Considering what they have to go through each day, the stomach and intestines make up a remarkable organ system. In the performance of their daily nutritional functions, they must be on constant guard to protect themselves from autodigestion by digestive acids and enzymes produced and must constantly battle foreign organisms and agents that are inadvertently taken in by mouth.

When the stomach and/or intestines become acutely diseased, three major factors come into play that can quickly turn a sometimes seemingly harmless situation into a life-threatening predicament; these include pain, secondary bacterial invasion, and dehydration.


Any inflammation and/or excessive smooth-muscle contractions occurring within the gastrointestinal system can be quite discomforting and painful. In fact, in severe cases of viral enteritis, intestinal obstructions, and intussusceptions, this pain can be so great that the patient goes into life-threatening shock.

As a result, the sooner therapeutic measures are undertaken to correct the problem and stifle the pain associated with it, the less chance of complications occurring.

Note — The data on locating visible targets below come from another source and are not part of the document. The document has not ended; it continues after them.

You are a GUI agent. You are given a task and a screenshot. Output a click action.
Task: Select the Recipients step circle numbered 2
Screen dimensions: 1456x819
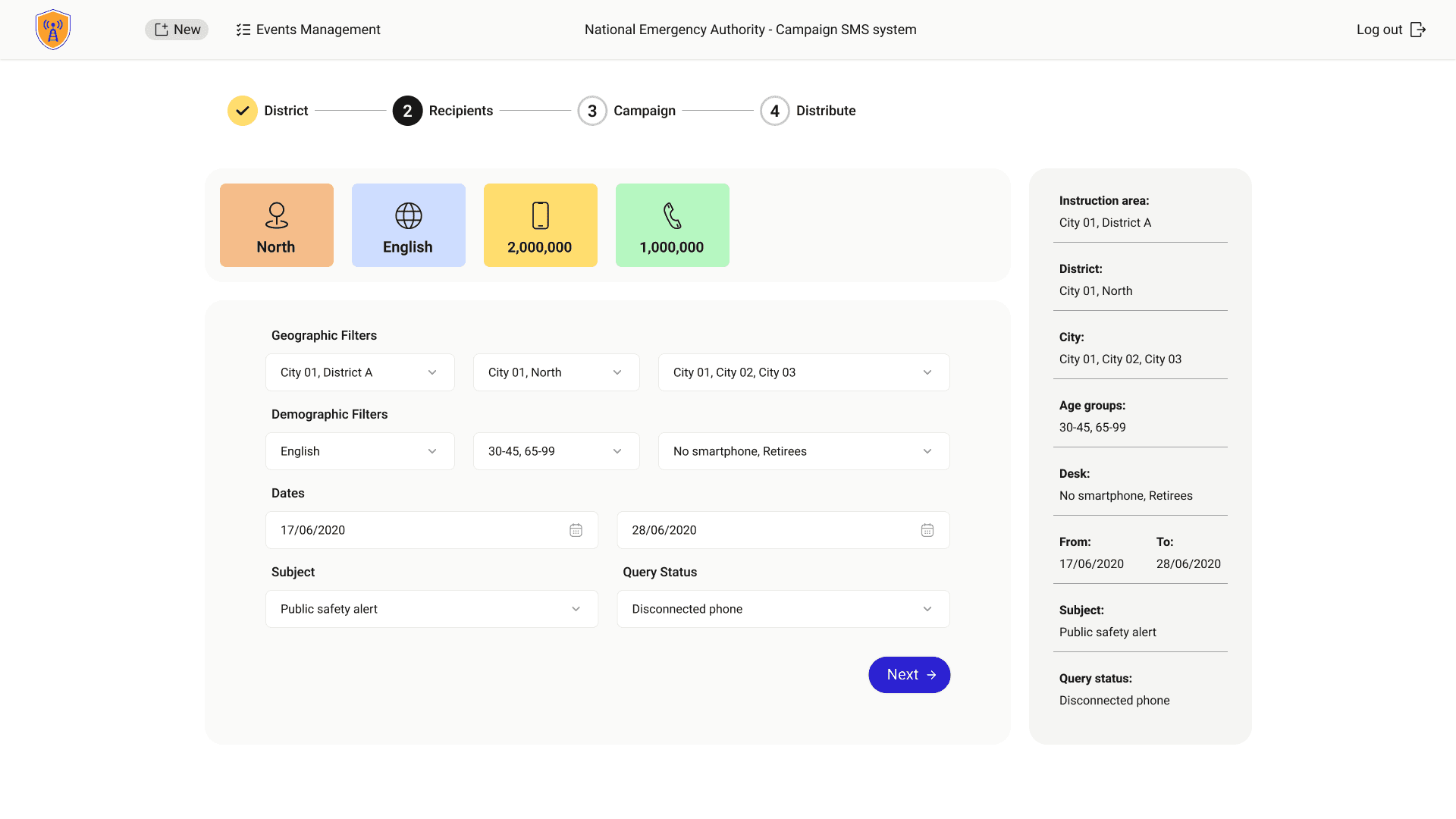[407, 110]
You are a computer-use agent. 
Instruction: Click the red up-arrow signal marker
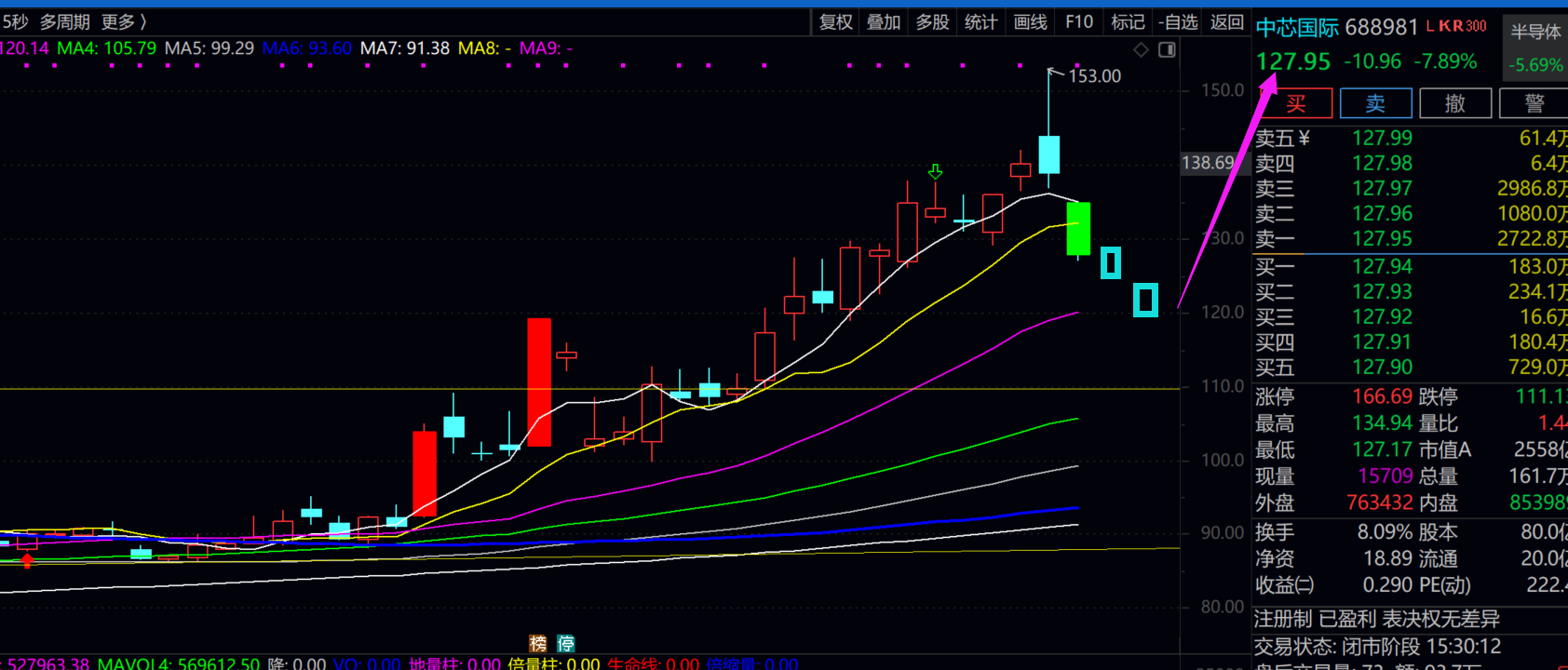point(27,560)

Secondary Bacterial Invasion

The second factor to contend with is secondary bacterial invasion. Normally, the intestines are inhabited by billions of bacteria that peacefully reside there without causing any problems whatsoever.

In fact, the very presence of these non-disease-causing bacteria actually helps prevent the growth of pathogenic, or disease-causing, bacteria within the intestinal setting. However, if disease strikes the small or large intestine, these “friendly” bacteria can be wiped out, allowing pathogenic ones to proliferate and cause disease themselves.

If the inflammation persists, or if an intestinal perforation occurs, these and any other bacteria within the intestines can leak out of the gut and even gain entrance into the bloodstream, causing a life-threatening systemic infection and shock.

For these reasons, it is obvious that antibiotics become very important in the treatment of moderate to severe cases of gastroenteritis, even if the original cause is nonbacterial in origin.


The final threatening factor that arises when acute gastroenteritis strikes a pet is dehydration. Pets suffering from vomiting and/or diarrhea can quickly become dehydrated as a result of water loss through the bowels.

Since inflamed bowels cannot regulate water absorption as they do when they are healthy, any fluid intake that indeed occurs will usually pass right out of the body via vomiting and/or diarrhea without being absorbed.

In fact, the disruption of normal motility and distension occurring within the affected bowel can actually attract and draw water right out of the body and into the intestinal lumen.

As a result, pets that have become dehydrated or are on the verge of dehydration due to gastroenteritis require intravenous fluids to correct the dehydration occurring within the body’s cells, at least until the gut has healed sufficiently to resume these functions once again.


Once the gastrointestinal system is on the mend, and all vomiting has been brought under control, a good level of nutrition is required to counteract any malnutrition induced by the disease.

Bland diets that are easily digested are prescribed until complete healing of the stomach and/or intestinal linings has taken place.

Offering a convalescent pet some type of electrolyte replacement drinks during these first few days can also promote rapid recovery as well. Feeding plain yogurt is also helpful toward repopulating the gastrointestinal tract with nonpathogenic bacteria.